16. In light of such determination, the Court need not and does not address the parties' remaining other contentions regarding the admission of the Laumua preliminary hearing impeachment evidence.
17. Although respondent addresses petitioner's instant claims on the merits, respondent also contends that the evidentiary claim has been procedurally defaulted. (Answer at 35, 38-40). The Court need not decide if such claim is procedurally barred as the Court concludes, based upon a de novo review, that the claim fails on the merits. See Franklin v. Johnson, 290 F.3d 1223, 1232 (9th Cir. 2002) ("appeals courts are empowered to, and in some cases should, reach the merits of habeas petitions if they are, on their face and without regard to any facts that could be developed below, clearly not meritorious despite an asserted procedural bar") (citing Lambrix v. Singletary, 520 U.S. 518, 525 (1997)); see also Barrett v.
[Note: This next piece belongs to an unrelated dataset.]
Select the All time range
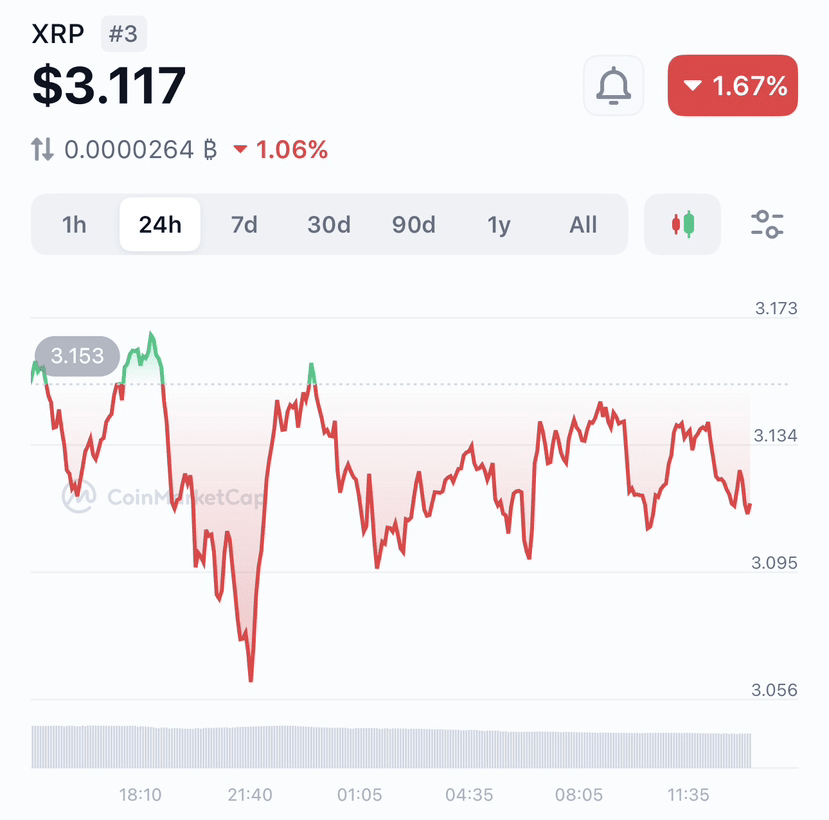829x820 pixels. point(583,225)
Acevedo, 169 F.3d 1155, 1162 (8th Cir.) ("judicial economy sometimes dictates reaching the merits if the merits are easily resolvable against a petitioner while the procedural bar issues are complicated"), cert. denied, 528 U.S. 846 (1999).
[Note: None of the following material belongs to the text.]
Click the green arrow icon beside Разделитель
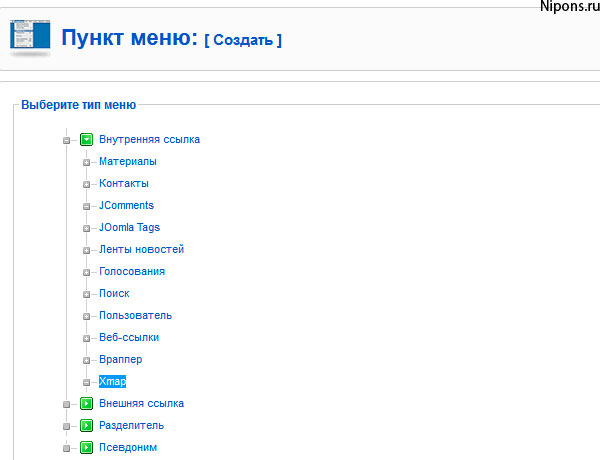 point(86,426)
18. Unless otherwise indicated by citations to the record, the facts set forth are drawn from the California Court of Appeal's decision on direct appeal. (Lodged Doc. 6 at 12-13). Such factual findings are presumed correct. 28 U.S.C. § 2254(e)(1).
19. The Xue Vang Court explained: [N]o statute prohibits an expert from expressing an opinion regarding whether a crime was gang related. Indeed, it is settled that an expert may express such an opinion. To the extent the expert may not express an opinion regarding the actual defendants, that is because the jury can determine what the defendants did as well as an expert, not because of a prohibition against the expert opining on the entire subject. Using hypothetical questions is just as appropriate on this point as on other matters about which an expert may testify.

People v. Xue Vang, 52 Cal. 4th at 1053.

20. Unless otherwise indicated by citations to the record, the facts set forth are drawn from the California Court of Appeal's decision on direct appeal. (Lodged Doc. 6 at 20). Such factual findings are presumed correct. 28 U.S.C. § 2254(e)(1).